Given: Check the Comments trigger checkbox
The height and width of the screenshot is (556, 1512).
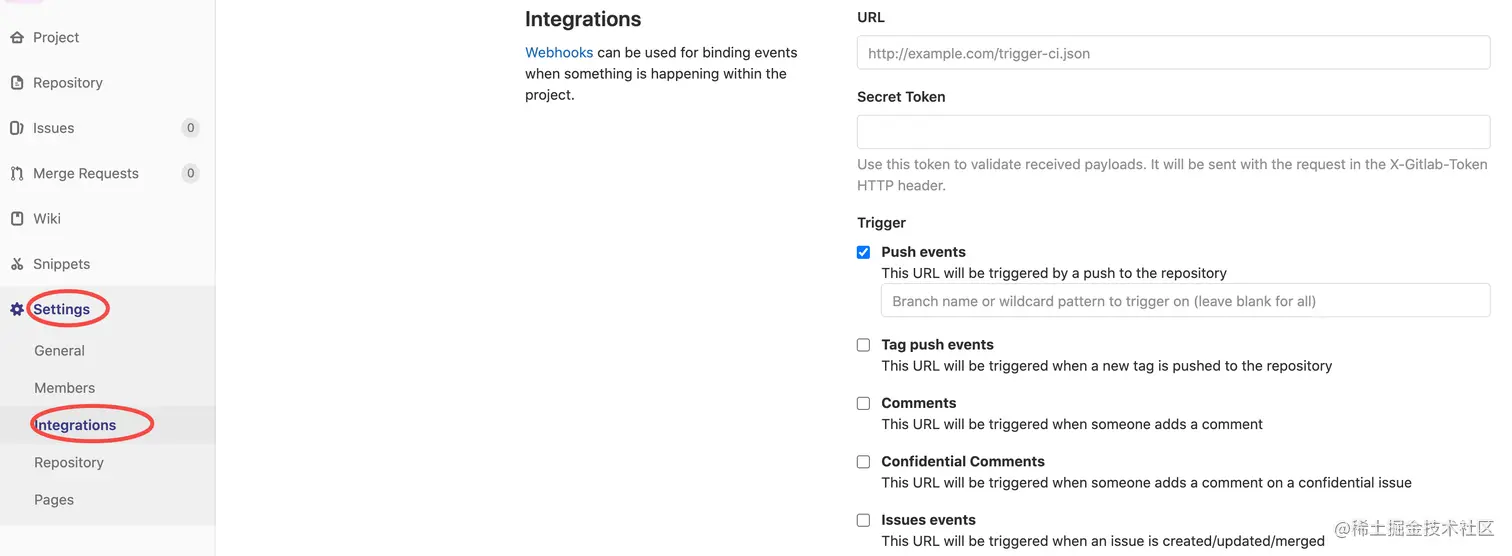Looking at the screenshot, I should [863, 404].
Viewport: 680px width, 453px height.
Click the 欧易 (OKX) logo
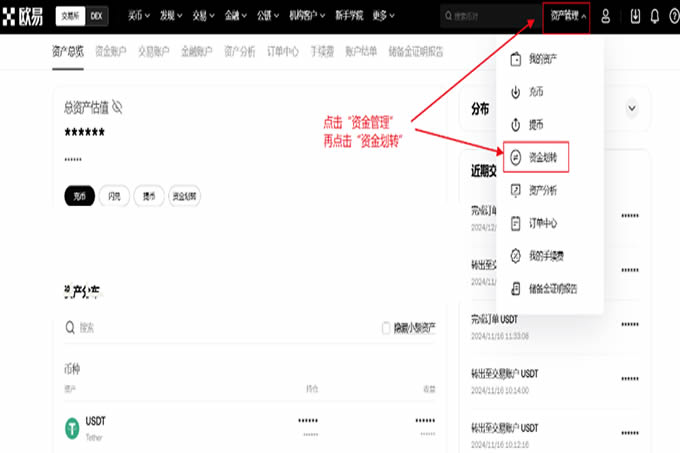click(25, 16)
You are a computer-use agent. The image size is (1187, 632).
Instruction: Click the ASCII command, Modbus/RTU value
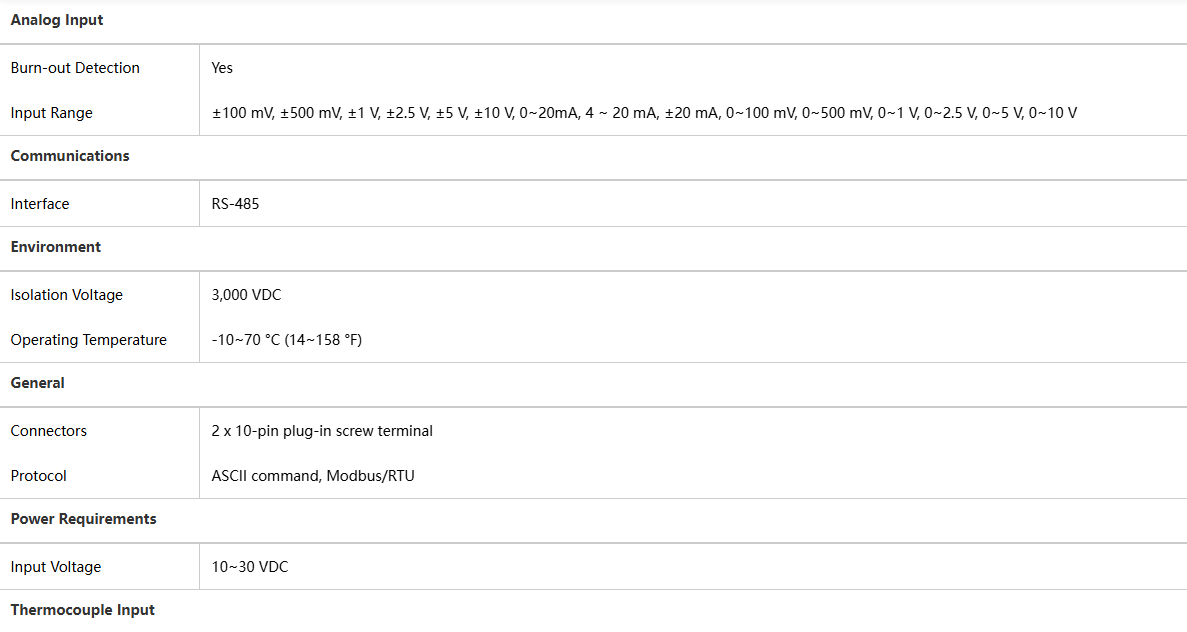(313, 476)
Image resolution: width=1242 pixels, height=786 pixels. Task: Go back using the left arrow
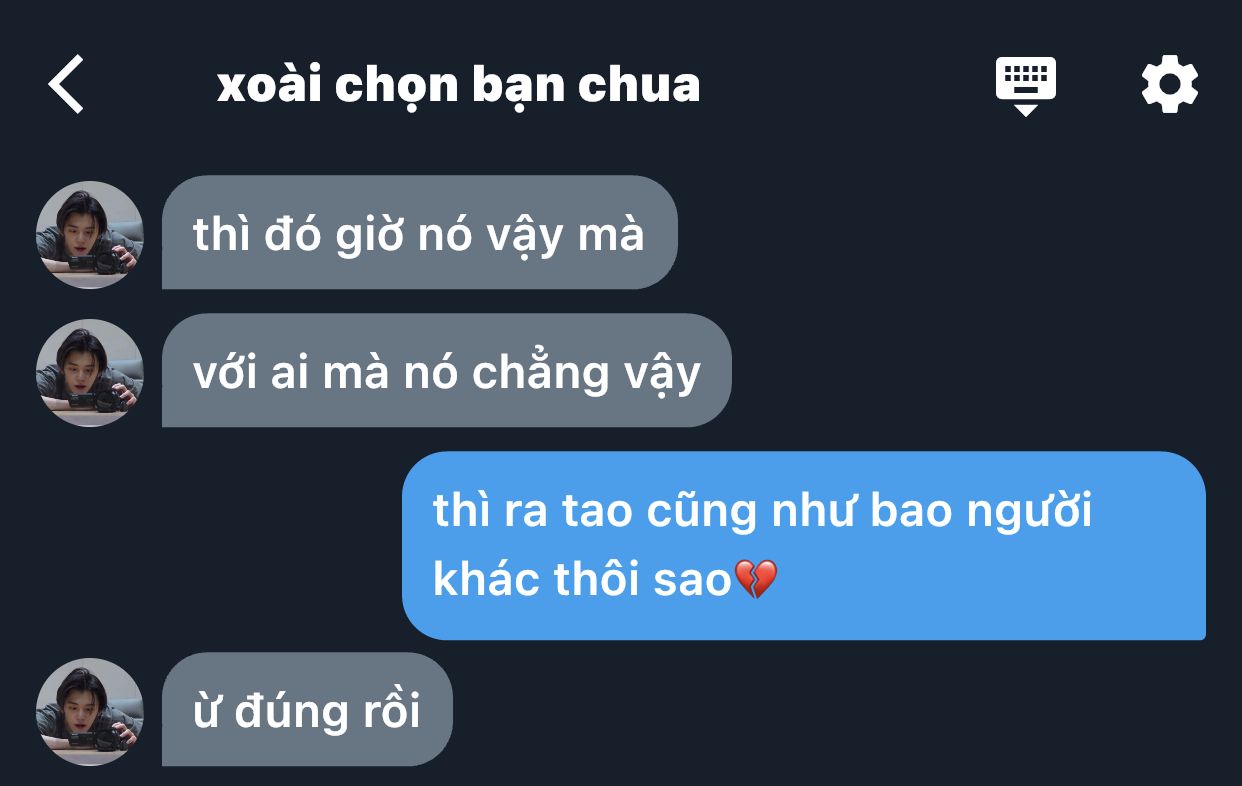click(66, 84)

· · · ·

**Exercise description:** The answer should contain every line of the material exactly as written and no pictures.

**Exercise result:**
Given: Check the Comments trigger checkbox
The height and width of the screenshot is (556, 1512).
Looking at the screenshot, I should [863, 404].
Viewport: 680px width, 453px height.
Click the 欧易 (OKX) logo
click(25, 16)
You are a computer-use agent. The image size is (1187, 632).
Instruction: Click the ASCII command, Modbus/RTU value
(313, 476)
Image resolution: width=1242 pixels, height=786 pixels. Task: Go back using the left arrow
click(66, 84)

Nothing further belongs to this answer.